Ariel Gorfung, CEO, Neocleus, and I had a fast paced, interesting discussion about the company's notion of "endpoint virtualization" and how that can change how organizations deploy and use desktop and laptop systems. At first I had trouble really getting to the heart of what they were doing. Their use of marketing catch phrases and industry buzzwords actually obscured what they were really doing.
This led me to the belief that their approach was merely another implementation of desktop virtualization rather than something strikingly new. As I learned more, I came to the understanding that they've been looking at the same industry issues but have been working from a different vision of how these issues can be effectively addressed. Neocleus insists that many of the issues that exist in today's "end point" computing environments can not be solve within those environments because the very structure of those environments gets in the way of an effective solution. The company asserts that the only way to resolve those issues is to apply usage management, security and other levels of IT administration from outside of the desktop operating system through the use of virtual machine software and management software for virtualized environments.
How Neocleus describes what it is doing
Here's a snippet of Neocleus' marketing material:
In computing, virtualization is a concept that has existed for decades. It refers to the abstraction of computer resources and was first used to increase mainframe productivity. More recently, server virtualization has become popular in the data center because it offers higher availability of resources, significant energy savings and a way to lower IT costs.
But while server virtualization has succeeded in allowing IT departments to create a more efficient data center, it does little to fully address the challenges associated with managing and protecting desktops and laptops. Nor is server virtualization able to tackle the issues organizations face in trying to securely deliver applications, services and data to partners and customers.
Overcoming endpoint challenges requires an infrastructure that provides the freedom for users to transparently bridge across legacy Windows applications, applications that are migrating to virtual datacenters and external Internet-based services. The architecture must also facilitate the delivery of operating environments that IT can control and manage with less complexity and at a lower cost.
Endpoint virtualization offers a new approach for simplifying the management of endpoints while providing essential security and performance improvements. Business applications and services operate in a trusted environment "outside of Windows." Endpoint virtualization also gives the context necessary for IT to control the endpoint as a thin client on the corporate LAN, remote access device or as a local PC depending on performance and security needs.

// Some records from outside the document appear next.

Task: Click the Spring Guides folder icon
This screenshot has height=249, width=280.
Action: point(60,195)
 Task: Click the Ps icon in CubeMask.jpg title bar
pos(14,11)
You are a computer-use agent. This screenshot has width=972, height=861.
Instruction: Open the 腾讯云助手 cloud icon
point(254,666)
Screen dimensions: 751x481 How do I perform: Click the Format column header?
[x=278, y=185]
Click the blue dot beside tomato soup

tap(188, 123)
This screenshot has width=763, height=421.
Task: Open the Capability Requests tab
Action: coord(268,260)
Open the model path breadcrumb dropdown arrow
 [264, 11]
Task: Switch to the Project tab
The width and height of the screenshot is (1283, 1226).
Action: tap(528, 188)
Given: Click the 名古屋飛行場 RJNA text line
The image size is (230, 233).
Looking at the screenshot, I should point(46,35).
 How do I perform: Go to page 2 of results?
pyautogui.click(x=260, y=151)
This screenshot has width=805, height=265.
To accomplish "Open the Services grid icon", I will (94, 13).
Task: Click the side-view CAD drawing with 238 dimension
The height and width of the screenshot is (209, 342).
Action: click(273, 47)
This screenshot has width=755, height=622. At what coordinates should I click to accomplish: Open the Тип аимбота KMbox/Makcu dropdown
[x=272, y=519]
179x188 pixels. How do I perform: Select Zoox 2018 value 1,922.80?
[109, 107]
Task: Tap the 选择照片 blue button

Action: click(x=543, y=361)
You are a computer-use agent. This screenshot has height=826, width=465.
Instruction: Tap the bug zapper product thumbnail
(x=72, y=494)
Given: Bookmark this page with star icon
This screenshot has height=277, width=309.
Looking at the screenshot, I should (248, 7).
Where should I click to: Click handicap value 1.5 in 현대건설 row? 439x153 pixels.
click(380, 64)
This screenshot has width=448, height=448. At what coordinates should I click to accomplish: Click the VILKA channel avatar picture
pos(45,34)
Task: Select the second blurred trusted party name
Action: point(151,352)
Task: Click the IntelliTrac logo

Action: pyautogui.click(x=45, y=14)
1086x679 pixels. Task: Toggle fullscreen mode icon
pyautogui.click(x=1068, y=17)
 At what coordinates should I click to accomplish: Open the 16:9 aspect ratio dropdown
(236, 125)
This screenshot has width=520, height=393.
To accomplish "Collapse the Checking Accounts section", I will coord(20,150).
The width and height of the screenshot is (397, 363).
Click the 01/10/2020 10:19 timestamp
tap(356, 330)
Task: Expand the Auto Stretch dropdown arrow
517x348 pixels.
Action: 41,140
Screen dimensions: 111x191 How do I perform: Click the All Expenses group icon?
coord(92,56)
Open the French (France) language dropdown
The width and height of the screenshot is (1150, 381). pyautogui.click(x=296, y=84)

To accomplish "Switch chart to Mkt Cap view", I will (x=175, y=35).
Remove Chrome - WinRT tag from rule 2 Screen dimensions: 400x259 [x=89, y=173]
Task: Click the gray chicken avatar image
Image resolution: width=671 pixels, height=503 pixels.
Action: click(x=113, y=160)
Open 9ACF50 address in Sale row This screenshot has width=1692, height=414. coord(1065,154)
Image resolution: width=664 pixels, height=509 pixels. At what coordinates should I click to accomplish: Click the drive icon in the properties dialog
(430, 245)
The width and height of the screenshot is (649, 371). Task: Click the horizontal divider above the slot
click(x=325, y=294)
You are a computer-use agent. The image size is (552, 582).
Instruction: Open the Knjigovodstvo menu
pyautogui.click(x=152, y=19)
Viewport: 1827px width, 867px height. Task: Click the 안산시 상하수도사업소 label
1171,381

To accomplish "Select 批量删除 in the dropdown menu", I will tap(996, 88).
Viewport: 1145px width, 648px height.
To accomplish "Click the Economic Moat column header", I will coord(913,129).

Organizations that embrace endpoint virtualization will realize significant benefits of a common infrastructure to efficiently and securely enable deployment of applications, data and services across the distributed enterprise.
What is Necleus really doing?
Neocleus magicians have developed enhancements to the open source Xen hypervisor (which are being offered back to the open source Xen community so that they can be of use to everyone) that will make it easier for Windows desktops to live in a protected environment that can be either accessed remotely through a virtual desktop interface or delivered down to a desktop or laptop computer. More than one of these virtual desktops can exist on a single "end pont" computer if needed.
This approach allows organizations to combine protected organization applications with the staff member's own personal computing environment on the same system without allowing them to interfere with one another.
Neocleus has developed a management and security environment, called Trusted Edge, to protect and control access to those environments.
It's an interesting approach but appears, on the surface at least, to be very much like the approach offered by Citrix, VMware, Qumranet and a host of others.
If one goes beneath the surface to really examine what Neocleus is doing, it is far more interesting than the buzzwords would indicate. This tells me that Neocleus faces both a technical and marketing challenge.
On the technical side, the company is depending upon the open source Xen community to adopt the enhancements offered by the company. It is not at all clear that this will actually happen. The Xen community is heavily influenced by Citrix, Red Hat, Novell/SUSE, Virtual Iron and many others and may or may not embrace the enhancements offered by Neocleus.
On the marketing side, the company is competing with far larger companies and will have to either spend a great deal of money or do some very clever things to get their messages out over the noise in the market. Neocleus faces competition from better established companies that have been offering products that combine desktop virtualization, management of virtualized resources and security in a virtualized environment for a number of years.
If my conversation with the good Mr. Gorfung is a guide, Neocleus is very likely to overcome these challenges and take its place on the world stage along side of these other companies.